Le roy fit une fois assembler ses trois estats à
Meun sur Yèvre ; ce n'estoit que pour avoir argent, sous
ombre de faire cesser les pilleries et roberies, qui estoient bien
grandes et trop destructives du peuple et du royaume. Et y eut des
gens des bonnes villes qui furent contens d'aider au roy, mais que
premièrement on veit les choses disposées à
oster les pilleries et non autrement. Et entre les autres, il y
avoit un évesque nommé Maistre Hugues Comberel (1)
qui soustint fort cette opinion ; et pour abréger, fut conclue
une taille ; et quand le roy fut en sa chambre, ledit Giac va dire
que qui l'en croiroit, on jetteroit ledit Comberel en la rivière,
avec es autres qui avoient esté de son opinion. Et dès
lors plusieurs seigneurs et autres furent très mal contens
de luy.
Les seigneurs de Lignères et de Culant (2)
qui avoient noise ou débats ensemble, estoient adjournez
audit lieu de Meun, où le roy leur avoit donné jour.
Et estoient pour lors à la cour les comtes de Foix et de
Comminges (3), ayant foison de capitaines
et de gens d'armes de leur pays ; et si y estoit le seigneur de
la Trémouille, lequel soustenoit Culant, et Giac soustenoit
Lisniéres. Or advint, un jour qu'on parloit en la présence
du roy du débat entre lesdites parties, où Giac parla
bien hautainement, en chargeant en aucune manière le seigneur
de la Trémouille, et en multipliant paroles il advint que
la Trémouille démentit Giac, dont le roy fut très
mal content.
Puis ledit de la Trémouille se partit du chastel
et le comte de Foix, qui avoit espousé sa soeur de mère
(4), luy demanda qu'il s'en partist
bientost ou qu'il auroit desplaisir ; et il s'en vint hastivement
à Yssoudun et le lendemain à Sully, et là se
tint par aucun temps, doubtant tousjours qu'il ne luy survint quelque
grand empeschement, car Giac excitoit fort le roy à faire
quelque desplaisir au seigneur de la Trémouille ; et aussi
ledit de la Trémouille et le connestable considérans
que ledit de Giac avoit fait de l'argent de la taille dessus dite
ce que bon luy avoit semblé, sans en employer comme riens
a résister aux ennemis, pensoient tousjours comme ils le
pourroient oster d'emprès le roy.
Et au mois de janvier audit an (5),
le roy estant à Yssoudun , et ledit de Giac ne se doutant
de riens, lesdits connestable et de la Trémouille entrèrent
à un poinct de jour dedans le chastel et vinrent jusques
à la chambre dudit Giac, et rompirent l'huis, le prisrent
en son lict et le menèrent à Bourges et depuis à
Dun le Roy, où ils le firent examiner par un homme de justice
qui estoit au connestable sur le faict des finances prinses ; et
il en confessa bien et largement. Et pour ce qu'il estoit aucune
renommée qu'il avoit par poisons fait mourir sa femme, en
intention d'avoir dame Catherine de Lisle-Bouchart, belle et bonne
dame, laquelle auparavant avoit esté mariée à
Messire Hugues de Chalons, comte de Tonnerre , on l'interrogea sur
ce cas, et il le confessa avec autres choses, ainsi qu'on disoit.

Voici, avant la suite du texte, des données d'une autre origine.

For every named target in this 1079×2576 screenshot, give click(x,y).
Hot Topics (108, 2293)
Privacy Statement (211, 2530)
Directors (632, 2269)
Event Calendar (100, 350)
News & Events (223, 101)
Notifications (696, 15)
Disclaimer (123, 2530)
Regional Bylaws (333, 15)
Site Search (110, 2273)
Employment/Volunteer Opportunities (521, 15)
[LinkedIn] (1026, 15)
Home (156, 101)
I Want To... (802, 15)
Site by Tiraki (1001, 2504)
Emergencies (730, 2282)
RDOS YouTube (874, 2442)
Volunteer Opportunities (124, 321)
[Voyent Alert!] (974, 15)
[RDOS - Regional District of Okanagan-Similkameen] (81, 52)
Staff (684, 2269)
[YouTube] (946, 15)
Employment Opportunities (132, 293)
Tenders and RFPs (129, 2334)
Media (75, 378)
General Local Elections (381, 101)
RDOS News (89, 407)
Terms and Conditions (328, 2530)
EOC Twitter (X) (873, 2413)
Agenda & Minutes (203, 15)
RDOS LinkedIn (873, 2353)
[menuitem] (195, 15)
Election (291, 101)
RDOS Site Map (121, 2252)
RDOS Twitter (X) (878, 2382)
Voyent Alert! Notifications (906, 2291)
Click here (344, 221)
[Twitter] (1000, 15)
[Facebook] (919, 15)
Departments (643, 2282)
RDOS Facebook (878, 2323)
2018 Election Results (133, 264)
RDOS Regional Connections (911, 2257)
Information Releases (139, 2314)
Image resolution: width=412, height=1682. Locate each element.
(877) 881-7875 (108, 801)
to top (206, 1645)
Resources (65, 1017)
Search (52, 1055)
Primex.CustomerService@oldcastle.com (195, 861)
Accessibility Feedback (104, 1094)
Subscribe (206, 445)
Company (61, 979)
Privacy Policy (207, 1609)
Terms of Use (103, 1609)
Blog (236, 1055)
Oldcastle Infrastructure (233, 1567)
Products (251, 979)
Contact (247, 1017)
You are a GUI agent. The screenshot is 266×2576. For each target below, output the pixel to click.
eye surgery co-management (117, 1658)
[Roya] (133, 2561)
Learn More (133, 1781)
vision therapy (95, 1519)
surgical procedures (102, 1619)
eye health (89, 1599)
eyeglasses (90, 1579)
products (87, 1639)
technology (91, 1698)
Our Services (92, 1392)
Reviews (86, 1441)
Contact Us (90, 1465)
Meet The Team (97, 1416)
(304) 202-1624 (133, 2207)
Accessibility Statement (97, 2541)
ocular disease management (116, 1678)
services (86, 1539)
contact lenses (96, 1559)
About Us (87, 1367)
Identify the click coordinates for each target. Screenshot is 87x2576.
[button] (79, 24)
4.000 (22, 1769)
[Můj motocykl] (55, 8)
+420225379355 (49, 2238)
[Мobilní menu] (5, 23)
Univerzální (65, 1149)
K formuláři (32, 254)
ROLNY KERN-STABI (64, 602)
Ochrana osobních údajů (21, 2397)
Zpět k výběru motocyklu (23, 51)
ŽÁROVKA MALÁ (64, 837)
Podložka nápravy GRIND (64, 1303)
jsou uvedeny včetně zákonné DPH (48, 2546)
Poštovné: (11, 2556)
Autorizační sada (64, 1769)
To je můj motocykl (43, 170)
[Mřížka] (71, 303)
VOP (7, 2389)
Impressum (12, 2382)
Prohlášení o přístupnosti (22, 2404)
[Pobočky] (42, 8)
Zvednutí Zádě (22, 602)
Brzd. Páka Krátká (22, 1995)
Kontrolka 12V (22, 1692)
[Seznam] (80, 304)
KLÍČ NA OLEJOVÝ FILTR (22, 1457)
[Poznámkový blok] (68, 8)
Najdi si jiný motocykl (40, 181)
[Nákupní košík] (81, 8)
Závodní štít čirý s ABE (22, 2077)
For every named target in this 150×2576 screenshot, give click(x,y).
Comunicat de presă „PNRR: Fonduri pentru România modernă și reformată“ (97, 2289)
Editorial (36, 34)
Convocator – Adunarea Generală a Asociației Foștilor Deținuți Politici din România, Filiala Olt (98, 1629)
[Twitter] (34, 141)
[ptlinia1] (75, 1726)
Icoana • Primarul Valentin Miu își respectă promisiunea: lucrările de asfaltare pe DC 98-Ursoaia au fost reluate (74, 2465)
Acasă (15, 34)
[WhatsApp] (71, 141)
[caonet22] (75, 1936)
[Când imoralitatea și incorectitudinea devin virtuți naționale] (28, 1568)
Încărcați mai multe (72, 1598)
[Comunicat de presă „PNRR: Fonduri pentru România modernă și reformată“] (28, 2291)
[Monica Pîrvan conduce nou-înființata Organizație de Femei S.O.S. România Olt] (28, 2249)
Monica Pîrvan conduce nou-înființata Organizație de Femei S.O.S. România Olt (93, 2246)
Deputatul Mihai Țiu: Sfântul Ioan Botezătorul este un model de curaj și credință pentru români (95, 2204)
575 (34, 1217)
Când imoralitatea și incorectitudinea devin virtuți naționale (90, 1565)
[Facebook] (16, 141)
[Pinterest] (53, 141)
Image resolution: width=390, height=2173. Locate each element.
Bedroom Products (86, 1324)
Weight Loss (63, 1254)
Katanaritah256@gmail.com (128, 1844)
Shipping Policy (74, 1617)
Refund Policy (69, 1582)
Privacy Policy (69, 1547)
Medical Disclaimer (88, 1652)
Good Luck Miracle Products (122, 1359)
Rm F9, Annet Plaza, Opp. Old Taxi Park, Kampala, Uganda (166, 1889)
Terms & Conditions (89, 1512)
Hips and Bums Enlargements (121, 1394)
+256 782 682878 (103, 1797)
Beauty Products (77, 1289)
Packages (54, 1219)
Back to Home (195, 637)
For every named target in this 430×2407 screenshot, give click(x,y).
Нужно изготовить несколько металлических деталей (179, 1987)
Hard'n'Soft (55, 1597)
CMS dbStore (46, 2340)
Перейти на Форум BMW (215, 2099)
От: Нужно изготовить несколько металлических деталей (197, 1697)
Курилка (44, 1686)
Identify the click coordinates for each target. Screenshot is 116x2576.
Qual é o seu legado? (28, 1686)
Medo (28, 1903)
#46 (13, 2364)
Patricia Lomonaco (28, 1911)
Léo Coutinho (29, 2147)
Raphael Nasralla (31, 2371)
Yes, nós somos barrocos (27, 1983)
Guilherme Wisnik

Par quoy il fut jetté et noyé en la rivière,
puis fut tiré de l'eau et baillé à aucuns de
ses gens pour enterrer. Et assez tost après ledit de la Trémouille
espousa ladicte dame Catherine, et en eut plusieurs beaux enfans.
Et lors, un escuyer nommé le Camus de Beaulieu se mit près
du roy.
Source
: édition Vallet de Viriville - éd.1859
Notes :
1 Hughes de Combarel, évêque de Poitiers.
2 Lignières et Culant en Berry.
3 Mathieu de la Foix, frère de Jean.
4 Georges de la Trémoille était fils de Guy et de
Marie de Sully unis en mariage vers 1382.